Tuesday 21 November 2017

Rare white kiwi on road to recovery

The six-month-old kiwi is recovering from an operation to remove a stone from her stomach (AP)
The six-month-old kiwi is recovering from an operation to remove a stone from her stomach (AP)

A white kiwi's aggressive behaviour since undergoing an operation has convinced her carers in New Zealand that she is on the mend.

Manukura is among the rarest of birds and she appears to have regained her mojo after a heart scare during surgery on Friday to remove a stone from her gizzard.

"You try to grab her and she kind of karate chops you," said veterinarian Lisa Argilla, at the Wellington Zoo, where Manukura is recuperating. "She growls and she grumbles and she's getting really stroppy. So that's great, that's normal kiwi behaviour, and we love it when our patients do that."

Kiwi are nocturnal birds native to New Zealand and have been decimated by introduced predators. Most kiwi are brown to help hide in the forest undergrowth. White kiwi, which lack a colour gene, have been sighted in the wild, but Manukura is the first born in captivity.

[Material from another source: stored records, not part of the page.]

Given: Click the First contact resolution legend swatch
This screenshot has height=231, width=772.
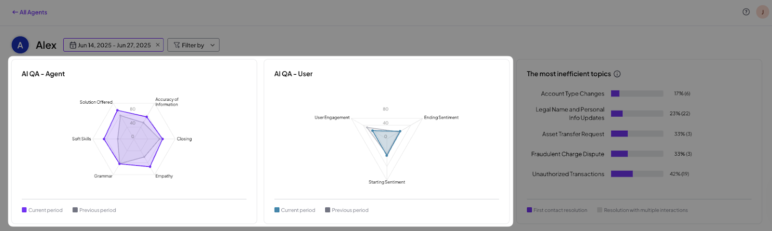Looking at the screenshot, I should (529, 210).
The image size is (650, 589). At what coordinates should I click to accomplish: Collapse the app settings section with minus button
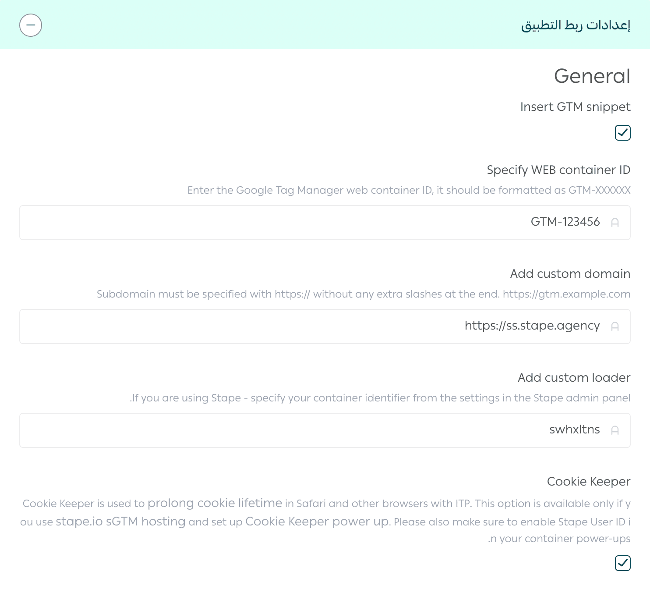(x=31, y=25)
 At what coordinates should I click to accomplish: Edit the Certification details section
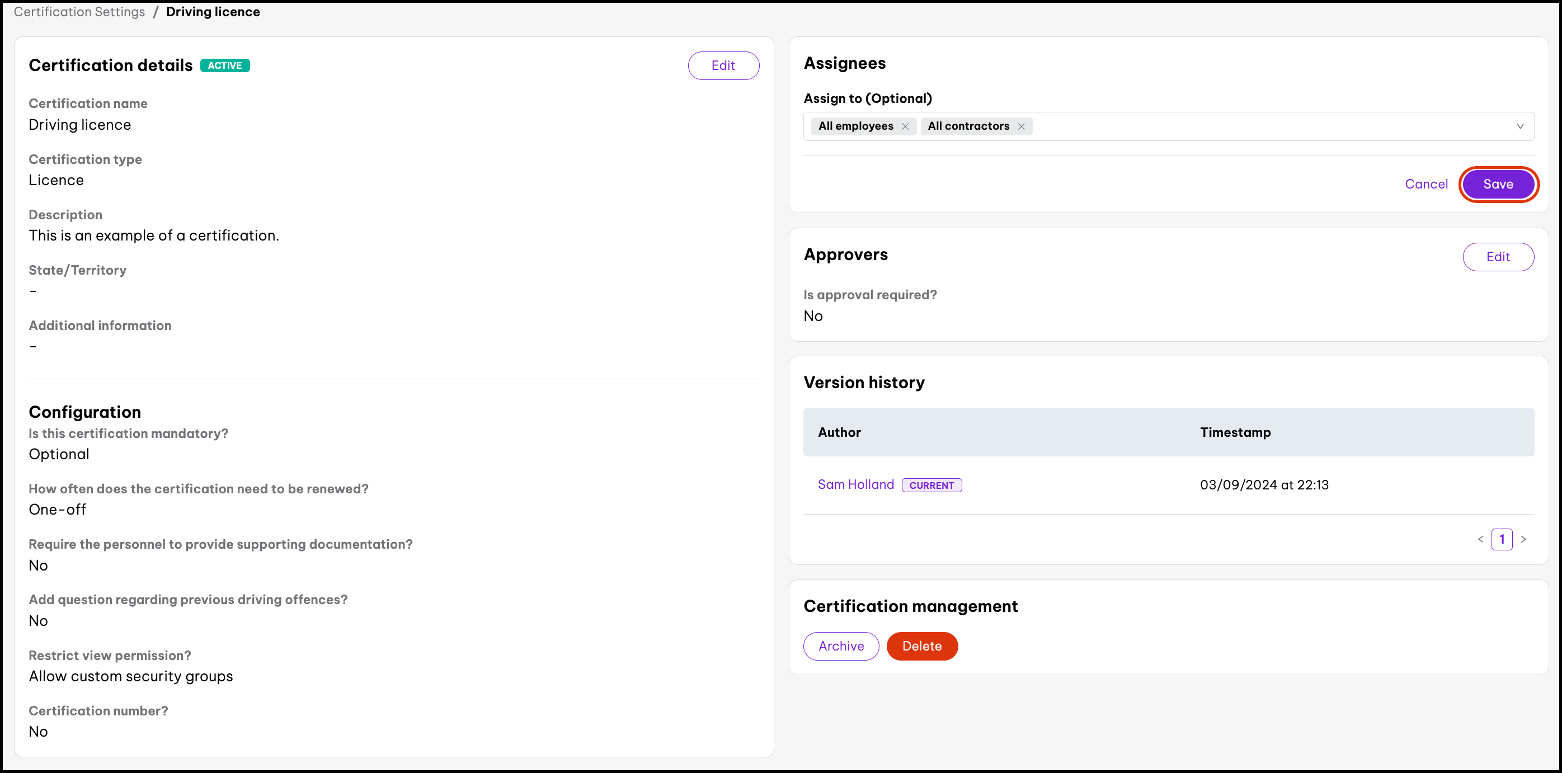tap(723, 65)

When she was born on May 1, native Maori leaders took it as an omen. Her Maori name means "of chiefly status" and some believe her arrival heralds a new beginning.

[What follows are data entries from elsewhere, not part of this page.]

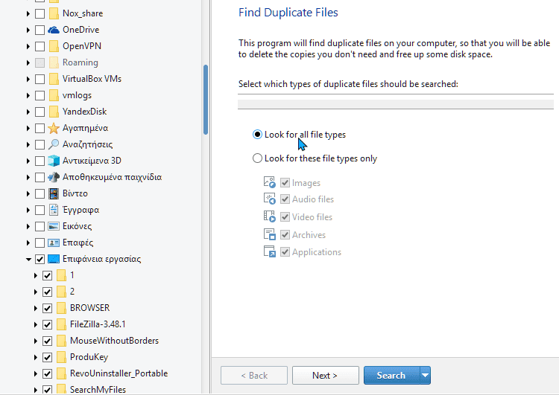Check the VirtualBox VMs folder checkbox
Image resolution: width=559 pixels, height=395 pixels.
click(40, 79)
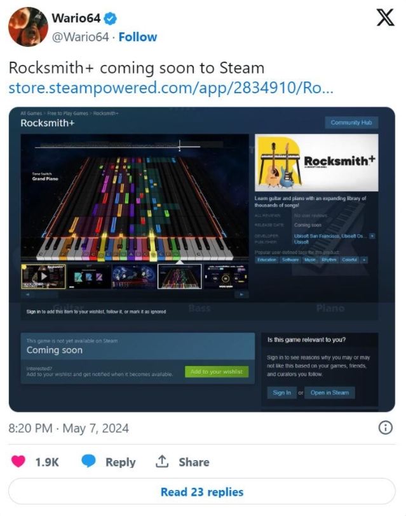The image size is (406, 516).
Task: Select the Education tag
Action: pos(267,260)
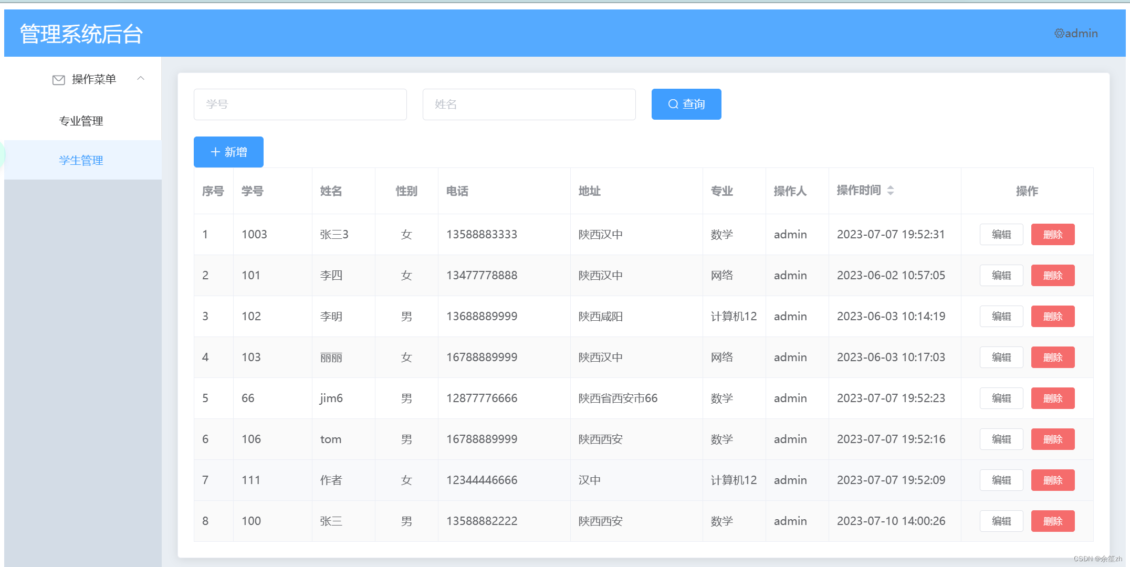Edit the record for 张三3
The image size is (1130, 567).
pyautogui.click(x=1001, y=234)
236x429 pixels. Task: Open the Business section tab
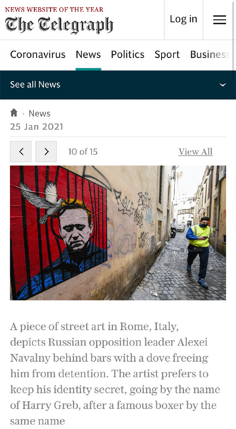(210, 55)
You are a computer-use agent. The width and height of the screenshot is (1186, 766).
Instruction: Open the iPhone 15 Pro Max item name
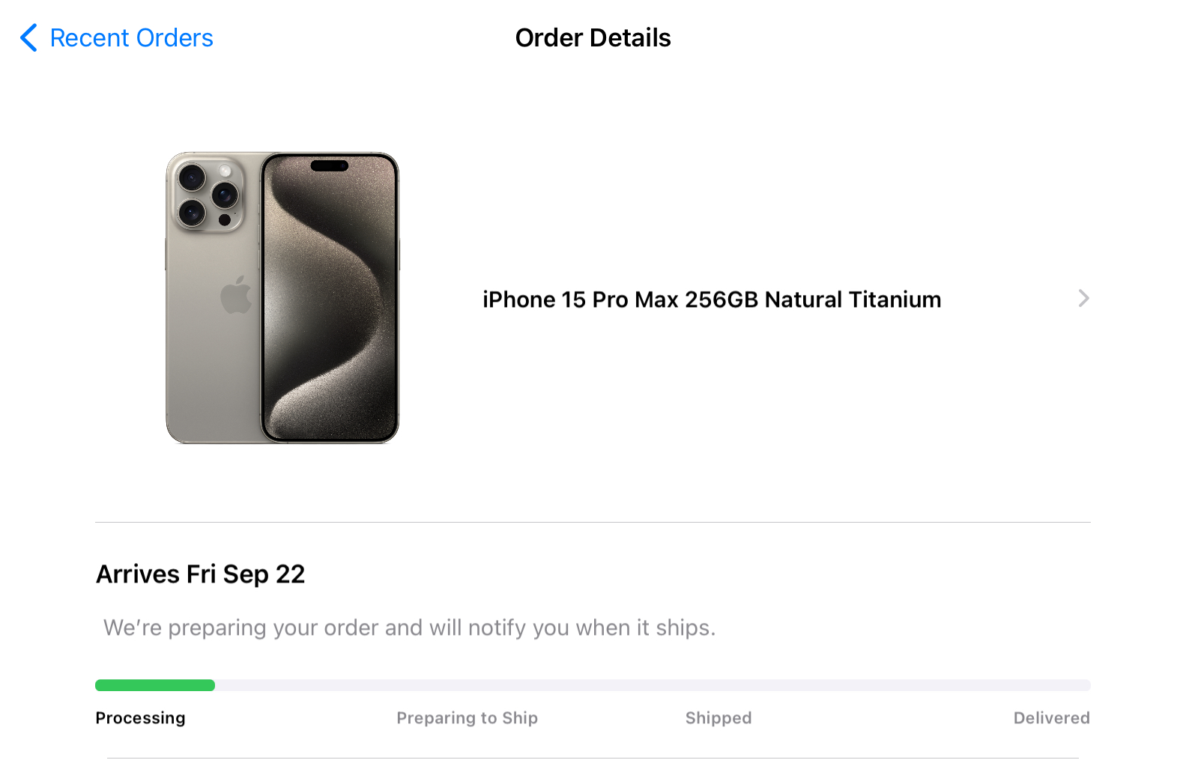711,300
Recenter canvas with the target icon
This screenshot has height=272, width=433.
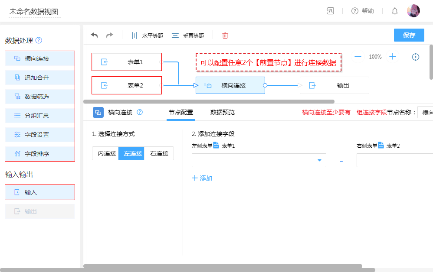coord(416,57)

"The elders here believe it to be something very, very special," said Jason Kerehi, chief executive of the Rangitane o Wairarapa tribe and a board member at the Pukaha Mount Bruce National Wildlife Centre where the chick was born. "She is an inspiration to all people."

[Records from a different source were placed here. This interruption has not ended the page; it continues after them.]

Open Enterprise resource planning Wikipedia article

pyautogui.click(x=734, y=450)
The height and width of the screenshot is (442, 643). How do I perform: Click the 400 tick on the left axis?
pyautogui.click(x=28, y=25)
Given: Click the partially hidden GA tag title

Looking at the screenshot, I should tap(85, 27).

Although a little underweight, Manukura developed normally enough until about two weeks ago, when rangers at the wildlife centre noticed she was not eating.

She was taken to the zoo where an X-ray revealed she had swallowed two stones. It is not unusual for birds to eat stones to help with digestion, but Manukura only managed to pass one of the stones naturally.

She was taken to the Wellington Hospital, where a urologist was able to zap the stone with a laser to reduce its size and then remove it through her beak, said Ms Argilla - but not before the bird's heart rate dropped precipitously at one point, giving staff a scare.